Lipidomic analysis of adipose tissue samples using LC/MS/MS. A) Levels of lipid mediators generated in adipose tissue of untreated ob/ob mice. Samples were extracted in C18-ODS solid-phase columns and analyzed by LC-MS/MS-based lipidomics (see Materials and Methods for details). B) Percentage change of tissue levels of ω-3-PUFA-derived docosanoids and ω-6-PUFA-derived eicosanoids in mice receiving ω-3-PUFA-enriched diet (n=8) compared to those receiving CT diet (n=4). Results are expressed as means ± se. *P < 0.05, **P < 0.005, ***P < 0.0005 vs.
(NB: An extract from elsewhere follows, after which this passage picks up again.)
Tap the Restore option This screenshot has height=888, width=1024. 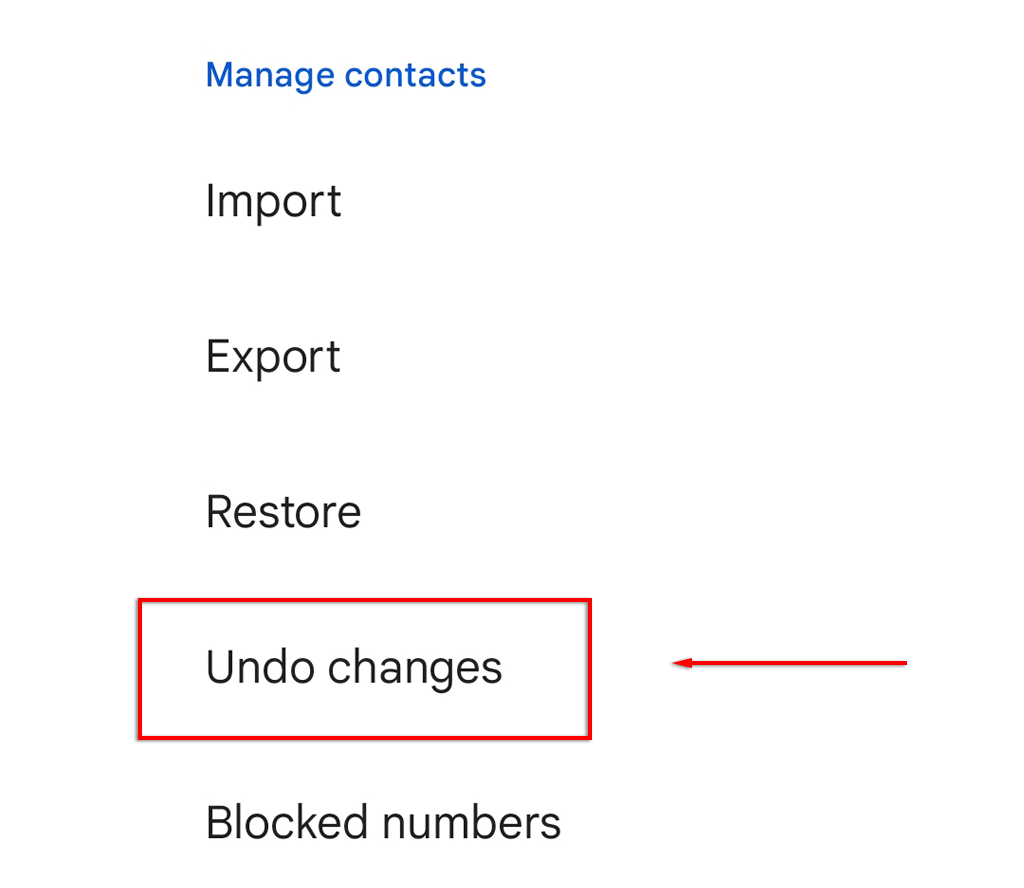(283, 512)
CT group.

Figure 6.

Effects of resolvins and protectins on liver and adipose tissue from ob/ob mice. A) Representative photomicrographs of liver sections stained with Oil Red O (top) or incubated with an F4/80 specific antibody (bottom) in ob/ob mice receiving intraperitoneal saline as a control (n=5) or resolvin E1 (RvE1) (n=5) for 4 d. B) Adiponectin, GLUT-4, IRS-1, and PPARγ mRNA expression in adipose tissue samples obtained from ob/ob mice treated with RvE1 mice was determined by real-time RT-PCR. C) Adipose tissue explants from ob/ob mice were incubated for 12 h in the presence of vehicle (V; 0.5% EtOH), protectin D1 (PD1; 100 and 250 nM), or rosiglitazone (10 μM). Four different experiments with duplicates were performed. At the end of the incubation period, RNA was extracted, and adiponectin expression was determined by real-time RT-PCR. Results are expressed as means ± se; P values vs. CT group (A, B) or V group (C).